Gateway should cache schemas
Closed this issue · 4 comments
The gateway queries downstream systems every time a schema is requested. I think it should have an option to cache schemas. Users could then request a schema with ?ttl=millis or some equivalent. If the schema isn't yet cached or exceeds the TTL then the schema is re-fetched, cached, and returned. If it meets TTL requirements, the cached schema is returned. If no TTL is set, "latest" is assumed, and the schema is always fetched.
/cc @cpard
@criccomini I'm a little worried about the schema caching here. What if the requester ends up using invalid schema information because an update happened in the source and the cache wasn't invalidated on time?
My feeling is that caching is ok for stuff like statistics but when it comes to the schema, e.g. a column was dropped or a type was changed, there are cases where using the wrong data might cause real problems. WDYT?
SGTM. I thought you were requesting caching during our last call. If that's not the case, I'll drop this.

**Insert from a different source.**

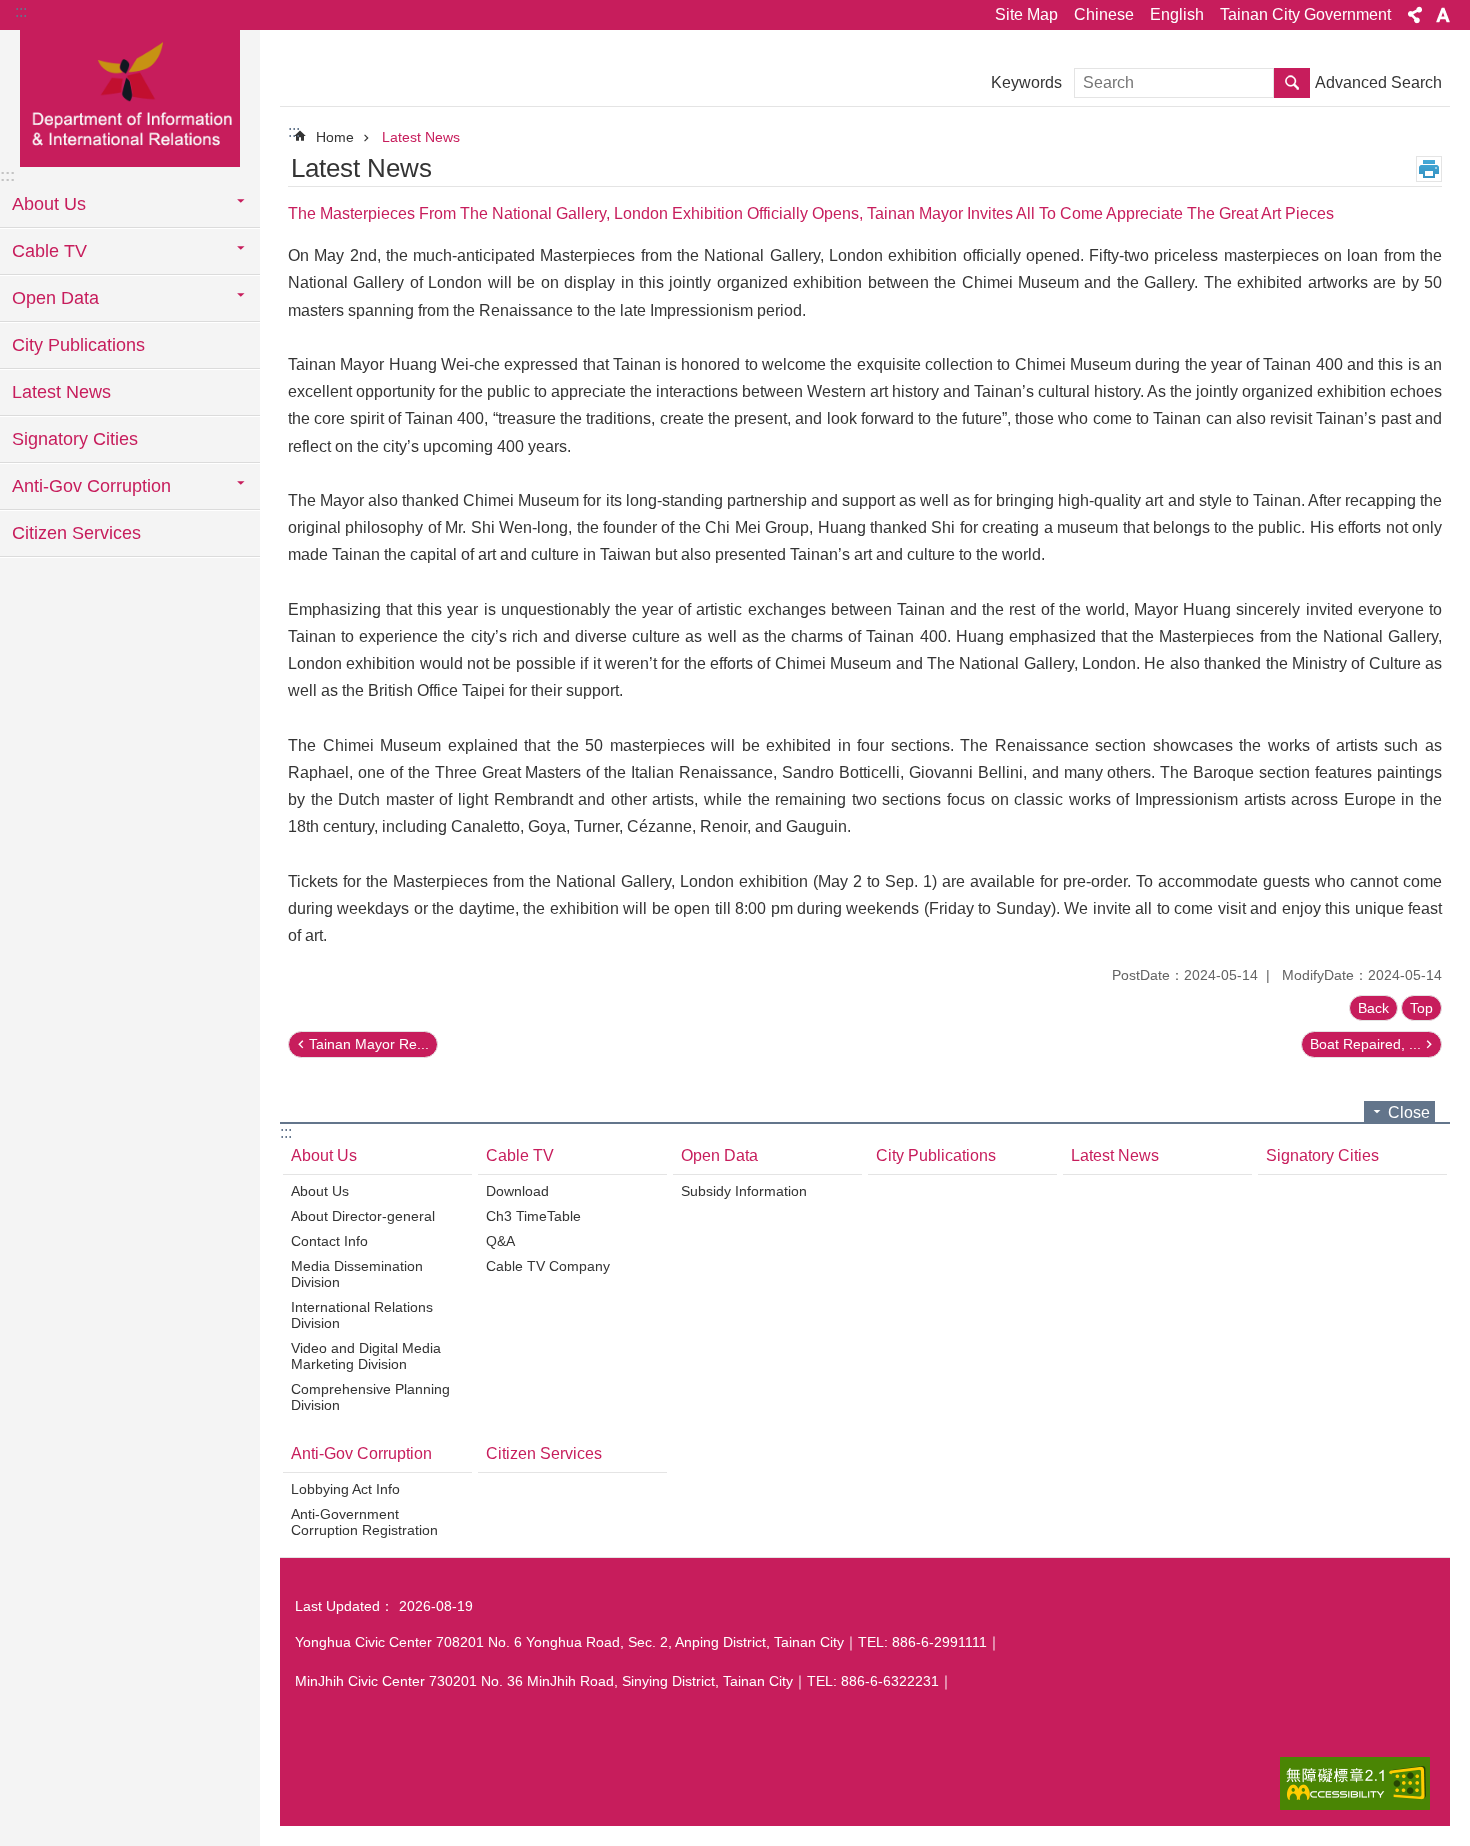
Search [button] (1292, 83)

SGTM. I thought you were requesting caching during our last call. If that's not the case, I'll drop this.
Sorry for that @criccomini, what I wanted to say during the call is that depending on the use case of the gateway, caching might be a viable solution or not. From my PoV, it's not that important at least considering the implications of managing invalidation consistently enough.
K, sounds good. I agree on the inconsistency part. Plus the (forthcoming) /registry
path will act as a schema store, which could be used as a cache if needed. Plus^2, adding in-memory caching in the future is pretty easy to do as well.